Kayıt alıntıları.
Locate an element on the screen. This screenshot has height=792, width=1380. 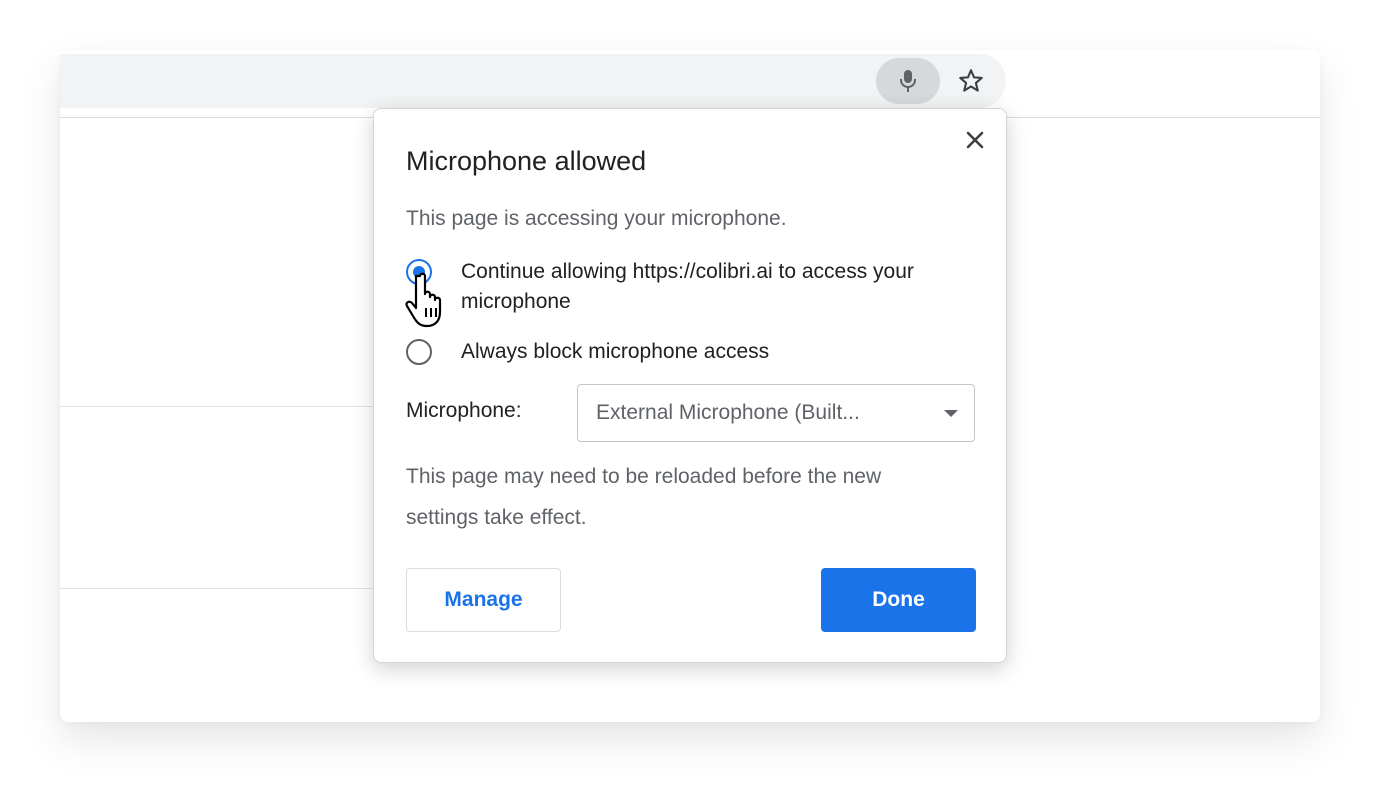
manage-button: Manage is located at coordinates (484, 600).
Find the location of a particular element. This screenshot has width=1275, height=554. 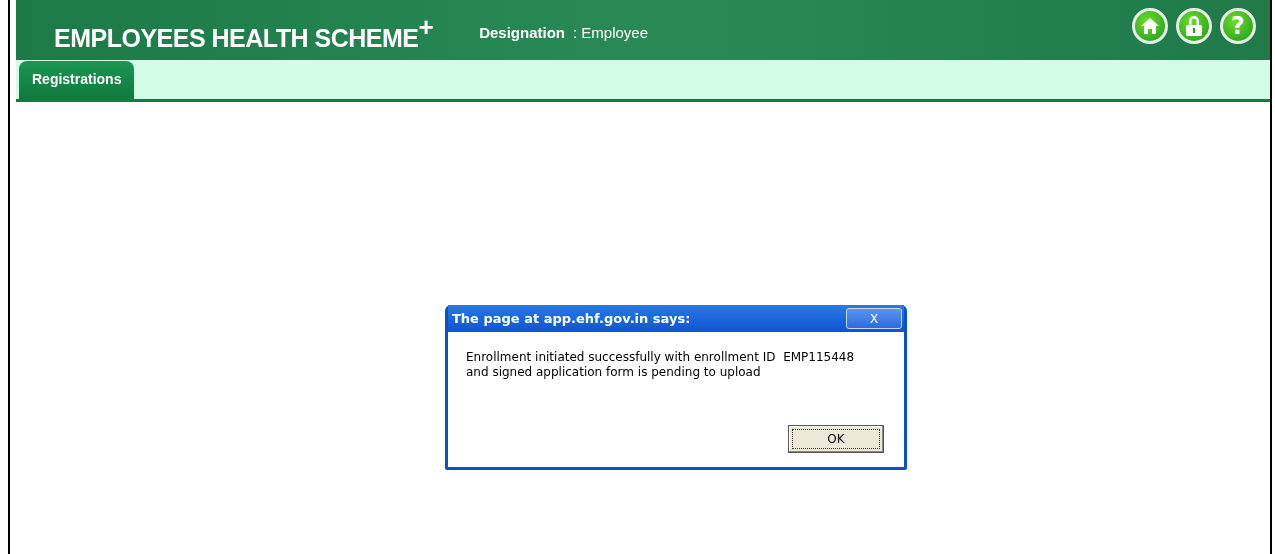

lock-icon is located at coordinates (1194, 26).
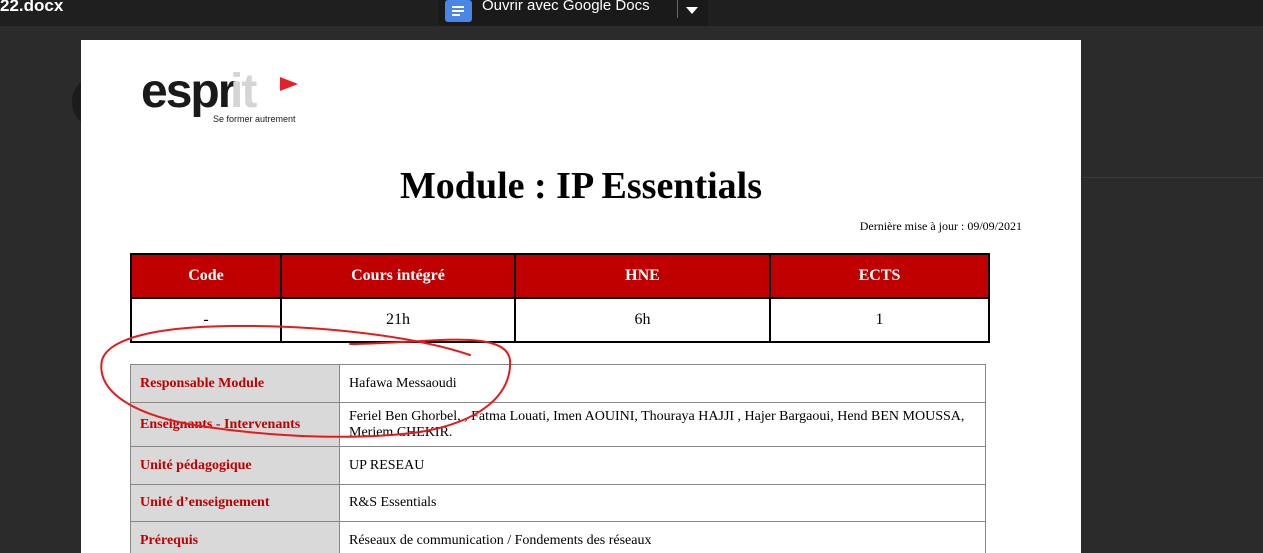 The width and height of the screenshot is (1263, 553). I want to click on logo-tagline: Se former autrement, so click(254, 119).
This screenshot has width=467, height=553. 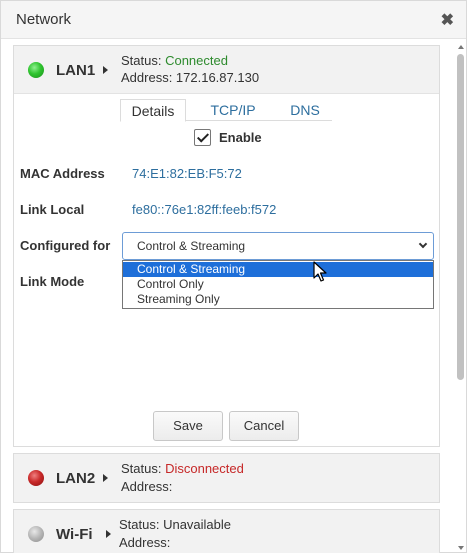 What do you see at coordinates (460, 217) in the screenshot?
I see `scrollbar-thumb` at bounding box center [460, 217].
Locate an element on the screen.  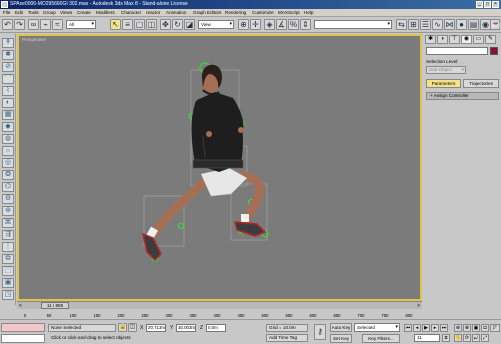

İstenen.
Materyalde "Find the location" ifadesini içeren satırdan "The width and" ifadesini içeren satıra kadar her şeyi, iki uç satır da dahil, birebir yazdırın. Resimleri yanıta almayın.

Tamamlanan görev.
Find the location of a particular element. This screenshot has width=1275, height=554. 

lock-icon is located at coordinates (1194, 26).
 The width and height of the screenshot is (1263, 553). I want to click on logo-tagline: Se former autrement, so click(254, 119).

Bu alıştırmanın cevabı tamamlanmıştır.